** start Data listing **
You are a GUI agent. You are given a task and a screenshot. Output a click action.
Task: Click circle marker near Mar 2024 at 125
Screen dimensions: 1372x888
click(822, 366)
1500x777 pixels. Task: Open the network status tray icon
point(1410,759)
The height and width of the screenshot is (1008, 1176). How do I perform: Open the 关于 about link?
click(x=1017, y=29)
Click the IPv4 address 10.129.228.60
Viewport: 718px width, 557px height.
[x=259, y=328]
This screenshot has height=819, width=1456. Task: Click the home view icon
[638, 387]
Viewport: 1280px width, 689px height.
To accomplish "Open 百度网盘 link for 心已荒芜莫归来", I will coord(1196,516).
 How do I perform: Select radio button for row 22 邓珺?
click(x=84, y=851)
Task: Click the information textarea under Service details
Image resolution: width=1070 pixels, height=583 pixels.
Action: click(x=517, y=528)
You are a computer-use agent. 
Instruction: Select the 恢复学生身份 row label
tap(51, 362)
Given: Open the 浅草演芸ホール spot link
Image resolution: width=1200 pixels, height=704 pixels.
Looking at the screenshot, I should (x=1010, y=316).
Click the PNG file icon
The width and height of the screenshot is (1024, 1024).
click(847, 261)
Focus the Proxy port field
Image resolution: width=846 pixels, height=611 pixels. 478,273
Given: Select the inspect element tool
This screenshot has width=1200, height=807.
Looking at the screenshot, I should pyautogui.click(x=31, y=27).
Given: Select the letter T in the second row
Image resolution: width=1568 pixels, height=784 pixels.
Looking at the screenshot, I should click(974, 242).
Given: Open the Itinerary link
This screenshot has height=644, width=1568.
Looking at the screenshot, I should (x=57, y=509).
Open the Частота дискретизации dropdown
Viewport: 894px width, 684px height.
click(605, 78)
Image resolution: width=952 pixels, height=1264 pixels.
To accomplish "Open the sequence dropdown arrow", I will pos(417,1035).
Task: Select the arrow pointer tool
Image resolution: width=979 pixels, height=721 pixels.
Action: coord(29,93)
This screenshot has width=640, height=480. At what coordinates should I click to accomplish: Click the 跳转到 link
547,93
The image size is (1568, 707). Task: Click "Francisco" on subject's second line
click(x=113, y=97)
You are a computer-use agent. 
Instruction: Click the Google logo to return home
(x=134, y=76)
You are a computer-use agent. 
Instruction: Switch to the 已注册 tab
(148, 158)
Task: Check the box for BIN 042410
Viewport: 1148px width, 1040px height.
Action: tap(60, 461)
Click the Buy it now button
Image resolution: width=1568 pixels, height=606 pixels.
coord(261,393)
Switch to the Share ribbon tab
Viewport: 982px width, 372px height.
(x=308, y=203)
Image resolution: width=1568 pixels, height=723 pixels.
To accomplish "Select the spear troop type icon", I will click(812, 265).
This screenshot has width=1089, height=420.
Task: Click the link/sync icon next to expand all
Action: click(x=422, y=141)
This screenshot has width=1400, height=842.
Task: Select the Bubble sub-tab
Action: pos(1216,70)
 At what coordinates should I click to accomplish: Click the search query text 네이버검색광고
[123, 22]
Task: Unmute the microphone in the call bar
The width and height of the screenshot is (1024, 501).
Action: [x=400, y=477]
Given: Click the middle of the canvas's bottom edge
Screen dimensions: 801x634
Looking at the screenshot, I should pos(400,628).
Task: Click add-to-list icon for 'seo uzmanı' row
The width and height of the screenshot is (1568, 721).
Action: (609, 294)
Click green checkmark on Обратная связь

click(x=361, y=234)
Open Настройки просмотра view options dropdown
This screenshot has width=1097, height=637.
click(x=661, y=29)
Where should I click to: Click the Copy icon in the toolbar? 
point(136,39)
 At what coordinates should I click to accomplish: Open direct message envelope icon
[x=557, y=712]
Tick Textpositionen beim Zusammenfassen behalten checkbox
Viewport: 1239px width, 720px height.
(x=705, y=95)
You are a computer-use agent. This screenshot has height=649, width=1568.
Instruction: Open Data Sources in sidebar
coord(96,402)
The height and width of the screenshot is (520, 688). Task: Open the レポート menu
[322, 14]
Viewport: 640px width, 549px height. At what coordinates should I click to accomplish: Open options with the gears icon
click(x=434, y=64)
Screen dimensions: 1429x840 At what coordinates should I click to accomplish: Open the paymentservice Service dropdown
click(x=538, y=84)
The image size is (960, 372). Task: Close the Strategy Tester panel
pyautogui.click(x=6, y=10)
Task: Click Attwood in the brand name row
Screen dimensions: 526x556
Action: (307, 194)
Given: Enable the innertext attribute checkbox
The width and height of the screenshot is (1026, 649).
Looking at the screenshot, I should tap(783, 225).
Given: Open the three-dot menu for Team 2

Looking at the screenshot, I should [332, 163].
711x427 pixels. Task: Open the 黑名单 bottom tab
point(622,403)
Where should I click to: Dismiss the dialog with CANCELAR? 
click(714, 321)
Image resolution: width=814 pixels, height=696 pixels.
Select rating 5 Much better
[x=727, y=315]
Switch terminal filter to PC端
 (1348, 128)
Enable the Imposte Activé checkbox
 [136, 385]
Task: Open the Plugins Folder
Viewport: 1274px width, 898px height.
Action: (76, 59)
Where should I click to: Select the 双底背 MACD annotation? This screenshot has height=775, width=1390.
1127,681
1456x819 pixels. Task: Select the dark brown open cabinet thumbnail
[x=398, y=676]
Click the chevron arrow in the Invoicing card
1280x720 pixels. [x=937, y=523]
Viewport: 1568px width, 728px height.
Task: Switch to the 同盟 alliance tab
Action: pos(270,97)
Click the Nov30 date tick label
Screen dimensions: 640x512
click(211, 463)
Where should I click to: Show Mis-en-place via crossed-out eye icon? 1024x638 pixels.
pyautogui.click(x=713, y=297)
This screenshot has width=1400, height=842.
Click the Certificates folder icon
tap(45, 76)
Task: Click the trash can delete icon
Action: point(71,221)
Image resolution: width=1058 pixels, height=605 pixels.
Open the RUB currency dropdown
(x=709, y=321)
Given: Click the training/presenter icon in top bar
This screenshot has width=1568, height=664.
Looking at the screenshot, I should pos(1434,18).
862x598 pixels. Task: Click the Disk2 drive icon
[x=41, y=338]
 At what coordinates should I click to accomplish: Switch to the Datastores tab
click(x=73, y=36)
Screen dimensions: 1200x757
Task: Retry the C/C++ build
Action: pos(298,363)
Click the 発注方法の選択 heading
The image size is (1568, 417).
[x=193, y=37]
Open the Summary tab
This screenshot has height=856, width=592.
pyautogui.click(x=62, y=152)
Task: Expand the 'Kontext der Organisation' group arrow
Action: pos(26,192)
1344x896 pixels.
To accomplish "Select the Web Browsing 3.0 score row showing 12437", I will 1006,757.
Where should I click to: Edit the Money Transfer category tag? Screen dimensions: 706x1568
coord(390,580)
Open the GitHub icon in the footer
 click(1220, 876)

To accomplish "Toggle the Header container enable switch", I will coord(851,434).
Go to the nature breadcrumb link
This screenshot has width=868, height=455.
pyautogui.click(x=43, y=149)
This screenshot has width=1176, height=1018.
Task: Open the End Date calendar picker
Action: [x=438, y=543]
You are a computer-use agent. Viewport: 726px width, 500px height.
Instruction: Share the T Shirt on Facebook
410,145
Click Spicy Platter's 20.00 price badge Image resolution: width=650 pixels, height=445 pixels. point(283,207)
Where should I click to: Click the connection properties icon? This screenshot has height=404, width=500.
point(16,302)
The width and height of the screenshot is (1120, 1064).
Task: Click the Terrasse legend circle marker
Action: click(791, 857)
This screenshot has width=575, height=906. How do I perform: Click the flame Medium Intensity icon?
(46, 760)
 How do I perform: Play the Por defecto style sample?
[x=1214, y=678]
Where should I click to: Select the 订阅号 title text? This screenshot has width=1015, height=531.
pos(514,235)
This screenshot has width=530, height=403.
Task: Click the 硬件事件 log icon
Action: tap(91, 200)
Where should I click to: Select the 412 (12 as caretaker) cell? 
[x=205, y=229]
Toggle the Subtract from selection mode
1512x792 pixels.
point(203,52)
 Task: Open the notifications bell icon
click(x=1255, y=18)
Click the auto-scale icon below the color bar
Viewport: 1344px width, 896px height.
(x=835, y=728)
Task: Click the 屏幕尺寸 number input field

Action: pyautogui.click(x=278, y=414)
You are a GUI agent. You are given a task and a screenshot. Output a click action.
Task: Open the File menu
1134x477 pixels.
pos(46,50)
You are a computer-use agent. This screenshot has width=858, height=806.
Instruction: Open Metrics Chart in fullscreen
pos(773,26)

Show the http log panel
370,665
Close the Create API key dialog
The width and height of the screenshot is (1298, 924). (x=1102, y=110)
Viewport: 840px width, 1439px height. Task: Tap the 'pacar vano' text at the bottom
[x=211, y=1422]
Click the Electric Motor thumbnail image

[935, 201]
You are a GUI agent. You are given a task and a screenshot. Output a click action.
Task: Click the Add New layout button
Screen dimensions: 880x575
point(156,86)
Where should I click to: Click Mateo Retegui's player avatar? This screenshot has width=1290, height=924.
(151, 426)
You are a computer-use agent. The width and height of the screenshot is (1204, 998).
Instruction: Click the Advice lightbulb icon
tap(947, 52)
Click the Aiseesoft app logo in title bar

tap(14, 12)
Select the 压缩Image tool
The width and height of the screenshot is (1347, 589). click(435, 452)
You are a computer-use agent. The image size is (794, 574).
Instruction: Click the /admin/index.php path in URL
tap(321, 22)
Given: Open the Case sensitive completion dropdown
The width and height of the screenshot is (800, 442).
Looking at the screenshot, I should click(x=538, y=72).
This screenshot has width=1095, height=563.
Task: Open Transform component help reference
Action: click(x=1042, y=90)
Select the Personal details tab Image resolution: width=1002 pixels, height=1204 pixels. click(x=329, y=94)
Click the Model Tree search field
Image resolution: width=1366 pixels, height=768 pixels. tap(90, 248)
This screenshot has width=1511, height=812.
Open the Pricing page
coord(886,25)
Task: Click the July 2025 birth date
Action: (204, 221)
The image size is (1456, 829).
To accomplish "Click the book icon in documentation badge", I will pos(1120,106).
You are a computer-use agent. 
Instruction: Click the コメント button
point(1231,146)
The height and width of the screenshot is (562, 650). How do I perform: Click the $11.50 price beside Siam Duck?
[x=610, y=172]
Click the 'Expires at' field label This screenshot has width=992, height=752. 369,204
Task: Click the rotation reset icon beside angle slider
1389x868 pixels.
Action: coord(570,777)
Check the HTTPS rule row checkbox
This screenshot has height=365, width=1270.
** end Data listing **
Set task
Locate every line in the records that contains the word "circle" and copy each one out in full.

Task response
Task: Click circle marker near Mar 2024 at 125
Task: Click the Terrasse legend circle marker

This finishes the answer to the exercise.